## Goal 1
Check whether each statement below agrees with the text on the LDA model code: (a) num_topics is set to 30; (b) chunksize is set to 50; (c) with alpha set to 'auto', the model learns a symmetric prior. Answer yes or no for each, quoting the deciding words of the text.
## Goal 2
From the text on the LDA model code, extract the passage starting with "- **random_state**: This" and going on through "it's set to 10.".
** begin Text **
The code you've provided is for creating an LDA (Latent Dirichlet Allocation) model using the `gensim` library in Python. LDA is a popular algorithm used for topic modeling, which allows you to discover abstract topics within a collection of documents. Here's a breakdown of the code and the parameters being used to create the `LdaModel`:

1. **lda_model**:
   - This is the variable to which the model is assigned after it's created.

2. **gensim.models.ldamodel.LdaModel**:
   - This specifies that we are using the `LdaModel` class from the `ldamodel` module in the `gensim.models` package.

3. **Parameters**:
   - **corpus**: This is the collection of text documents represented in a format that the model can process (usually a list of lists where each sublist contains tuples of token IDs and their corresponding frequencies in a document).
   - **id2word**: A dictionary that maps the token IDs to the actual tokens (words). It helps the model to know which word each numeric token ID corresponds to.
   - **num_topics**: The number of distinct topics to be extracted from the corpus. In this case, it's set to 30, meaning the model should try to find 30 different topics.
   - **random_state**: This acts as a seed to ensure reproducibility of the results. Using the same seed and model parameters with the same corpus will yield the same topics. Here, it's set to 100.
   - **update_every**: Determines how often the model parameters should be updated. If set to 1, the model is updated every time an entire chunk of documents is processed. This can be useful for online training.
   - **chunksize**: The number of documents to be used in each training chunk. Here, it's set to 100. This means that the model will update its parameters after every 100 documents.
   - **passes**: The total number of passes the model makes over the entire corpus. More passes might lead to a better model at the cost of increased computational time. Here, it's set to 10.
   - **alpha**: A parameter that influences the document-topic density. With 'auto', the model automatically learns an asymmetric prior directly from the data, which can often lead to better model performance.

Overall, this code initializes an LDA model with specific parameters aimed at uncovering 30 different topics from the provided corpus, adjusting its parameters iteratively and automatically to improve the quality of the topics discovered. This model can then be used for analyzing the underlying topics within the corpus, useful in natural language processing tasks such as document classification, summarization, or understanding content themes.

## Vizualizing the Data

In [14]:
pyLDAvis.enable_notebook()
vis = pyLDAvis.gensim.prepare(lda_model, corpus, id2word, mds="mmds", R=30)
vis
** end Text **
** begin Collected material **
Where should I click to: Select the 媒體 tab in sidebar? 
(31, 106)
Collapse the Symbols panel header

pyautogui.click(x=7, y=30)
** end Collected material **
## Exercise answer 1
(a) Yes: "In this case, it's set to 30"
(b) No: "Here, it's set to 100."
(c) No: "the model automatically learns an asymmetric prior directly from the data"

## Exercise answer 2
- **random_state**: This acts as a seed to ensure reproducibility of the results. Using the same seed and model parameters with the same corpus will yield the same topics. Here, it's set to 100.
   - **update_every**: Determines how often the model parameters should be updated. If set to 1, the model is updated every time an entire chunk of documents is processed. This can be useful for online training.
   - **chunksize**: The number of documents to be used in each training chunk. Here, it's set to 100. This means that the model will update its parameters after every 100 documents.
   - **passes**: The total number of passes the model makes over the entire corpus. More passes might lead to a better model at the cost of increased computational time. Here, it's set to 10.